Exercise prompt =
From the excerpt describing the study's variables, transcribe word for word the part starting at "3.2.1 Dependent variables" and ending at "representing greater happiness.".

Source extract =
'''

3.2.1 Dependent variables

The dependent variable is SWB. In this study, we used Diner’s classic definition of SWB, which is “the overall perception of how people measure their lives in the present or a past period” (56). Concerning previous research on SWB in older adults (1, 57), we also operationalized SWB as an individual’s overall perception of his or her experience of happiness using ‘affective well-being’ (i.e., emphasizing an individual’s positive affective experiences), and scores were calculated using a Likert scale. The questionnaire measured SWB through the question “Overall, do you feel that you are happy in your life?,” which was coded as a continuous variable (1 = very unhappy, 5 = very happy), with higher scores representing greater happiness.

3.2.2 Independent variables

3.2.2.1 Number of children

Based on the operationalization of the question “How many children do you have?” in the questionnaire, the “Number of sons” and “Number of daughters” reported by the respondents were coded as continuous variables.

3.2.2.2 Relatives’ interactions

The questionnaire asked respondents to report “In the past year, how often did you meet with relatives who did not live with you in your free time?” (1 = never, 5 = daily), We coded respondents’ answers based on a Likert scale, the higher scores, the higher interactions.

3.2.2.3 Friends’ interaction

Based on the question “How often do you engage in social and recreational activities with other friends?” (1 = never, 7 = almost every day), we coded the responses answers based on a Likert scale, the higher scores, the higher interactions.

'''

Data below =

'''

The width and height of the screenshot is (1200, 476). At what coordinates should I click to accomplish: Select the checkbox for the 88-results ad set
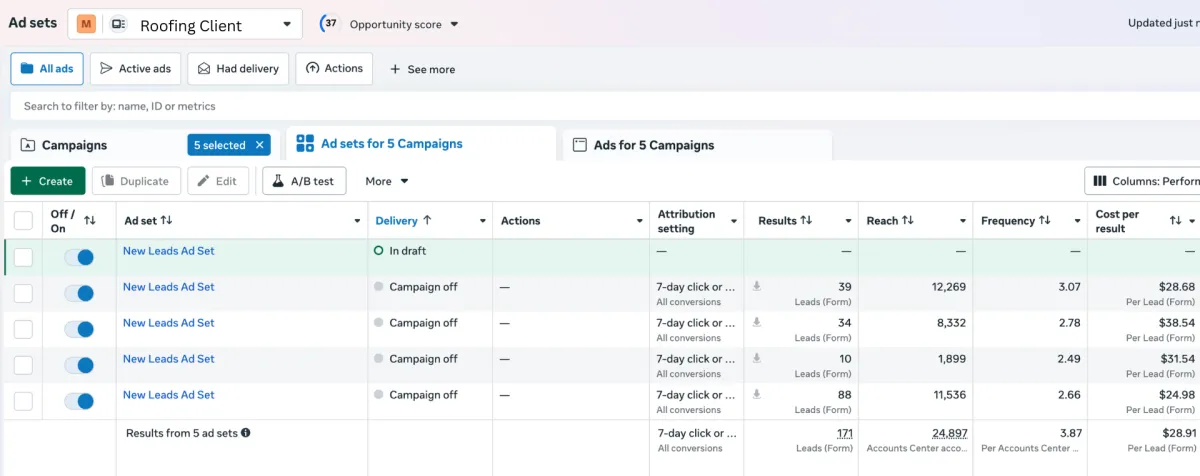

'''

Task result =
3.2.1 Dependent variables

The dependent variable is SWB. In this study, we used Diner’s classic definition of SWB, which is “the overall perception of how people measure their lives in the present or a past period” (56). Concerning previous research on SWB in older adults (1, 57), we also operationalized SWB as an individual’s overall perception of his or her experience of happiness using ‘affective well-being’ (i.e., emphasizing an individual’s positive affective experiences), and scores were calculated using a Likert scale. The questionnaire measured SWB through the question “Overall, do you feel that you are happy in your life?,” which was coded as a continuous variable (1 = very unhappy, 5 = very happy), with higher scores representing greater happiness.